# YOUR OBJECTIVE:
Filter the material below so that only lines containing "header" remain.

# MATERIAL TO PROCESS:
:::

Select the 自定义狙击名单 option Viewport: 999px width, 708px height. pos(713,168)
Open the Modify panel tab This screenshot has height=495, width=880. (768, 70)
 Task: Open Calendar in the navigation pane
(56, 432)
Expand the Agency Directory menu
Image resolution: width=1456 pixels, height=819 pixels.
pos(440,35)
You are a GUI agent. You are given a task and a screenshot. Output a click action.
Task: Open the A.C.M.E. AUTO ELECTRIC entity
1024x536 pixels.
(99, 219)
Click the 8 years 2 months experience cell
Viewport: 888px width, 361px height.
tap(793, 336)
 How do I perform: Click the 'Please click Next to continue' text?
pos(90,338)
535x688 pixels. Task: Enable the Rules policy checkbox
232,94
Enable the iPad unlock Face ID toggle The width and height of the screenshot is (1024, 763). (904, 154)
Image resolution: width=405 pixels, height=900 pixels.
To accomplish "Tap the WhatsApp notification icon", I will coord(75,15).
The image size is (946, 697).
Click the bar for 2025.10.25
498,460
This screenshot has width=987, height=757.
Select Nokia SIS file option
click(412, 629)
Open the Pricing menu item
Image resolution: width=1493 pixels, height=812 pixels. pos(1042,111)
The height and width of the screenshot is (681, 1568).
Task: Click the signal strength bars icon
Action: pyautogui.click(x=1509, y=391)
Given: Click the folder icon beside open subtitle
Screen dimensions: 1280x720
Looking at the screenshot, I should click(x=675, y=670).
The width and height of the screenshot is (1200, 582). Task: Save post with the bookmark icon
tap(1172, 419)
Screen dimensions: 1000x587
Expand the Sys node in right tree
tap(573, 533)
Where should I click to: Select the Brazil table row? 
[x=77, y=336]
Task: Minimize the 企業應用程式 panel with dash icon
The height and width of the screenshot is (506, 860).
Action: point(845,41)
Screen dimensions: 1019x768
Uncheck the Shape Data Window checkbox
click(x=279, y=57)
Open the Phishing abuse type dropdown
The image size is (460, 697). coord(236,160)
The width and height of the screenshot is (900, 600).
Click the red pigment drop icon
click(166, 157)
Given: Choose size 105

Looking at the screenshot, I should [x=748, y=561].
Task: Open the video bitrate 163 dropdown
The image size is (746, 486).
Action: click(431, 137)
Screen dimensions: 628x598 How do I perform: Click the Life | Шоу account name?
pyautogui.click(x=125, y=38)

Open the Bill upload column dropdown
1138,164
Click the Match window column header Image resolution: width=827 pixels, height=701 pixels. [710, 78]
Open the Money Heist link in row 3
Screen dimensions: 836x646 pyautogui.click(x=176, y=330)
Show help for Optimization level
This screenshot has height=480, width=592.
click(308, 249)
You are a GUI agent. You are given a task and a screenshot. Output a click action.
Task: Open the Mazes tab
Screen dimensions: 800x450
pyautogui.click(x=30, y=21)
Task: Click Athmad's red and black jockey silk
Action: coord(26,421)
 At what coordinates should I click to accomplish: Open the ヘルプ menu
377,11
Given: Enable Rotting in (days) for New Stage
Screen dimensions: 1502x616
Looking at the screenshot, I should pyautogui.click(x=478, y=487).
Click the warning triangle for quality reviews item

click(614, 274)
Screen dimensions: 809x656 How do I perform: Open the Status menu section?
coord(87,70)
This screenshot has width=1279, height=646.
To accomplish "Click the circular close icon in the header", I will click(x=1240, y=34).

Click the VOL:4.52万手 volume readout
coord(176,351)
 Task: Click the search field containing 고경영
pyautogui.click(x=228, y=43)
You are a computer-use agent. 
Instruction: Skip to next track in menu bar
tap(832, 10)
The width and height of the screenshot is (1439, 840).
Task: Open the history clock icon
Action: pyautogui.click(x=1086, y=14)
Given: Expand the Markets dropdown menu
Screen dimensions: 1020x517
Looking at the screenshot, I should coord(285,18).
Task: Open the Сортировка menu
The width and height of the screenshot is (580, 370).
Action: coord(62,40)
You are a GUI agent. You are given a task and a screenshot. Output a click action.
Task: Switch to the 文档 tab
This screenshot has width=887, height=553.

:::

# RESULT:
Click the Match window column header Image resolution: width=827 pixels, height=701 pixels. [710, 78]
To accomplish "Click the circular close icon in the header", I will click(x=1240, y=34).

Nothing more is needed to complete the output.